Validation of H5 influenza virus subtyping RT-qPCR assay and low prevalence of H5 detection in 2024-2025 influenza virus season

Abstract

A sustained outbreak of H5N1 influenza virus among wild fowl and domestic livestock has caused more than 70 zoonotic infections in humans in North America, including two deaths. The United States Centers for Disease Control and Prevention has recommended rapid H5 subtyping for all hospitalized cases with influenza A virus infection to enable prompt initiation of antiviral treatment, as well as infection prevention and implementation of public health measures to control spread. To address these needs, we developed a qualitative multiplex RT-qPCR assay to subtype H5 influenza virus in nasal, nasopharyngeal, and conjunctival specimens with a limit of detection of 250 copies/mL. No cross-reactivity was observed with other common respiratory viruses, including seasonal H3N2 and H1N1 influenza A viruses. We retrospectively subtyped 590 influenza A virus-positive clinical specimens with Ct values less than 31 processed by University of Washington labs between March 2024 and February 2025, including 512 specimens collected during the 2024-2025 influenza season, and detected no H5 positives. After clinical implementation, we performed 150 clinically ordered H5 subtyping tests between February and April 2025 and again detected no positives.
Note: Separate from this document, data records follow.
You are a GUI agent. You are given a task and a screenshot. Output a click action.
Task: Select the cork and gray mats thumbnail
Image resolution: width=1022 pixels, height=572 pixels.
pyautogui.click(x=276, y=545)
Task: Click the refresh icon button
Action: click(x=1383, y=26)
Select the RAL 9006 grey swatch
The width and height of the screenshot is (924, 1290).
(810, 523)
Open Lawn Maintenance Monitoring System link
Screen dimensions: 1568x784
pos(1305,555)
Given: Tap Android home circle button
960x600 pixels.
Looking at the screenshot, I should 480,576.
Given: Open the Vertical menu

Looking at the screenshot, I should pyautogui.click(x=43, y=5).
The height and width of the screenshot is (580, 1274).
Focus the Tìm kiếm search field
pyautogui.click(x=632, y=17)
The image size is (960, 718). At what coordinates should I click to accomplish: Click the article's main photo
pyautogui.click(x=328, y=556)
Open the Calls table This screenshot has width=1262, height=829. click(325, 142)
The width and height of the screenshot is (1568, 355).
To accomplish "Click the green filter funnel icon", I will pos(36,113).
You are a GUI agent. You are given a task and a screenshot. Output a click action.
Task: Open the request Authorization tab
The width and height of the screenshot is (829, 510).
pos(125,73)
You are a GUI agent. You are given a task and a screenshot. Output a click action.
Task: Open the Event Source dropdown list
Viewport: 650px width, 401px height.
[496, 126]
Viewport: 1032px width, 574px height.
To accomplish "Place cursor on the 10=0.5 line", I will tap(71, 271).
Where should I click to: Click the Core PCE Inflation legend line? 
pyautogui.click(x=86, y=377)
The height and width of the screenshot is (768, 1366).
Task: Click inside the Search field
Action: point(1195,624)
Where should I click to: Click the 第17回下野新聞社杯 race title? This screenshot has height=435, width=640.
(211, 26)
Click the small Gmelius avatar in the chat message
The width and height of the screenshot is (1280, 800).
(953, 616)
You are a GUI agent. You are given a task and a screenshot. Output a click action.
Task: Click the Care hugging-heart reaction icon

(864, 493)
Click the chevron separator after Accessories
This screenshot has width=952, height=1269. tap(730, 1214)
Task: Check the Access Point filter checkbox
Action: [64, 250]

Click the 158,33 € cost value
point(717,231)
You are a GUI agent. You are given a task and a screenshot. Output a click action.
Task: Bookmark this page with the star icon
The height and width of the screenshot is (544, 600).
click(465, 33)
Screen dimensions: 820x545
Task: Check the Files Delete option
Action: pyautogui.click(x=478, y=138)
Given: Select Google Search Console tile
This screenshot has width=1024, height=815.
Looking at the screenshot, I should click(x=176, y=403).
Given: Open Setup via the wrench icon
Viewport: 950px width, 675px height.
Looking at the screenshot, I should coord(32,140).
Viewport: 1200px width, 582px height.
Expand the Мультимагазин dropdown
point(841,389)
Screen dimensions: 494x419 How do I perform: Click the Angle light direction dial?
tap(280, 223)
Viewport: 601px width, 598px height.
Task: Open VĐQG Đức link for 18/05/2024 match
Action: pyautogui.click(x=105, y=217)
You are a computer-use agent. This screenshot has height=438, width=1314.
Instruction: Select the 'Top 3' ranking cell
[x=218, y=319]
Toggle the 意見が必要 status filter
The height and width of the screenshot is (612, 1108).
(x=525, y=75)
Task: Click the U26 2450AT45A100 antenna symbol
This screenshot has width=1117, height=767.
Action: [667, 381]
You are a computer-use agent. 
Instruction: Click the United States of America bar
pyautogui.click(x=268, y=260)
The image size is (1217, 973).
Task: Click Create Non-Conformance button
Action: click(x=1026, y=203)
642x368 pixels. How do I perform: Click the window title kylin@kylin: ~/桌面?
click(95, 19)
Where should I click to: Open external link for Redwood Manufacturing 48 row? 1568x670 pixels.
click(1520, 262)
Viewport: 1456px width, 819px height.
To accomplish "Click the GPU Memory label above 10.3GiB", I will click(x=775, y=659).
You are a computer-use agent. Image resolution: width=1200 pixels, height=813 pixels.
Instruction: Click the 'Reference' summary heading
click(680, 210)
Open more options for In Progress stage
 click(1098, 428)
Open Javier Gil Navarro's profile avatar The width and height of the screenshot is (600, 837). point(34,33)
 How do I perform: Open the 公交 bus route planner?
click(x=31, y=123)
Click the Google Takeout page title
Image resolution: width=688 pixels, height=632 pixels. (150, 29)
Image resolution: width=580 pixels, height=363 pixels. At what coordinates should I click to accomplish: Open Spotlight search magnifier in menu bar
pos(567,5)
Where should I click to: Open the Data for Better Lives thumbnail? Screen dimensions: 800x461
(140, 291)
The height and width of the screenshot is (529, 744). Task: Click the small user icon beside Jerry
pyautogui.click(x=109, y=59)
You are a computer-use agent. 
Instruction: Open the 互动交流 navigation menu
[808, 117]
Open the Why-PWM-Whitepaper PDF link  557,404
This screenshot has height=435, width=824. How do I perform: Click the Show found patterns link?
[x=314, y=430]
This work enhances clinical pandemic preparedness activities and highlights the exceedingly low prevalence of H5N1 influenza virus during the 2024-2025 respiratory season.IMPORTANCEThe spread of H5N1 influenza virus in the United States has led to the culling of almost 200 million birds, infected cow herds across 17 states, and resulted in 70 human infections as of July 2025. Rapid PCR subtyping of H5 influenza virus is critical to inform hospital infection prevention and public health to enable containment of viral transmission. Here, we report the design, validation, and clinical implementation of a qualitative multiplex H5-subtyping RT-qPCR assay for nasopharyngeal, nasal, and conjunctival swab specimens. Additionally, we offer the largest reported study of H5 subtyping of influenza A virus-positive specimens in the United States to date. No H5 infections were detected in 740 samples collected between March 2024 and April 2025 from patients with confirmed influenza A virus infection in a large academic medical system in Seattle, WA.

Keywords: H5N1; NAAT; PCR; influenza; subtyping; surveillance.